··· Page text ···
A commodity price bubble, known as the 2000s commodities boom, was created following the collapse of the mid-2000s housing bubble. Commodities were seen as a safe bet after the bubble economy surrounding housing prices had gone from boom to bust in several western nations, including the USA, UK, Ireland, Greece and Spain. Advisers claimed that commodity prices could be predicted better than stocks, since they are traded for actual usage and the price is based on supply and demand, while stocks are bought for speculation and news immediately influence prices. Still commodity prices have fluctuated outside predictions.

The renewed interest in coal by China's and Taiwan's energy companies and the rise of alternative power sources like wind farms helped modify coal prices over the 2000s.

Chlorine price steadily increased throughout 2007 and early 2008 as demand for PVC and some metals like copper, neodymium and tantalum rose due to the increased growth of the BRIC countries' demand for electrical goods. Russia increased production, but the US offset this with production cuts in the late 1990s and mid-2000s.

Phosphorus, rhodium, molybdenum, manganese, vanadium and palladium are used in high grade steels, oil based lubricants, automotive catalytic converters, chemical plants' catalysts, electronics, TV screens and in radio isotopes. Demand for these metals appeared to be increasing as computers and mobile phones became more popular in the mid to late 2000s. Thulium is used in x-ray tubes and neodymium is used in high strength/high grade magnets.
··· Available data ···
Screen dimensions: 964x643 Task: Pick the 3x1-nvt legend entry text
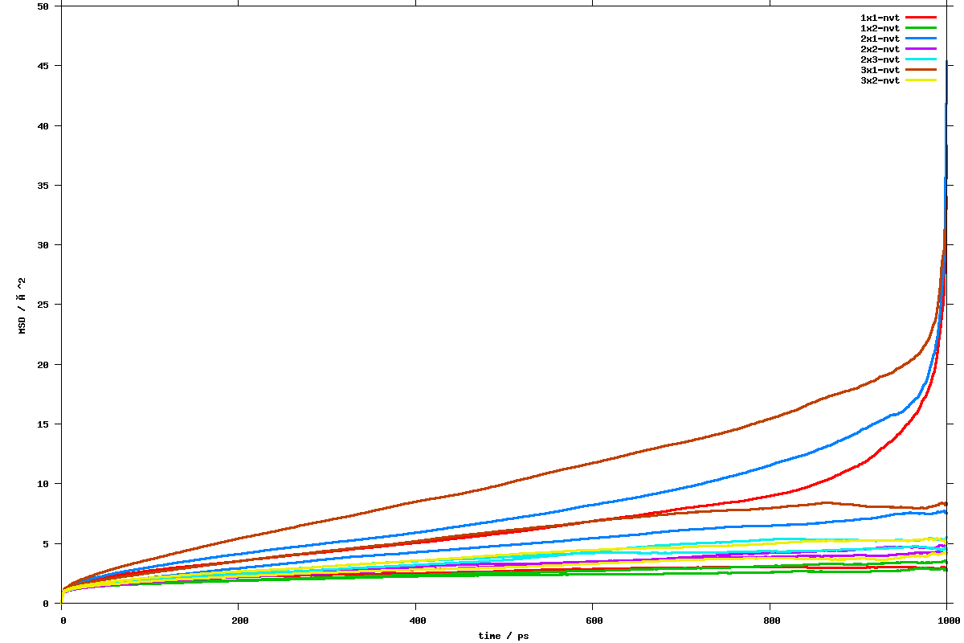[880, 70]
···
Your tasks:
1 - Reproduce the commodities boom text from "The renewed interest" up to and including "over the 2000s.".
2 - According to the commodities boom text, why did advisers claim that commodity prices could be predicted better than stocks?

Exercise solutions:
1 -
The renewed interest in coal by China's and Taiwan's energy companies and the rise of alternative power sources like wind farms helped modify coal prices over the 2000s.

2 - Advisers said commodities are traded for actual usage, so their price rests on supply and demand. Stocks, by contrast, are bought for speculation, and news affects their prices immediately.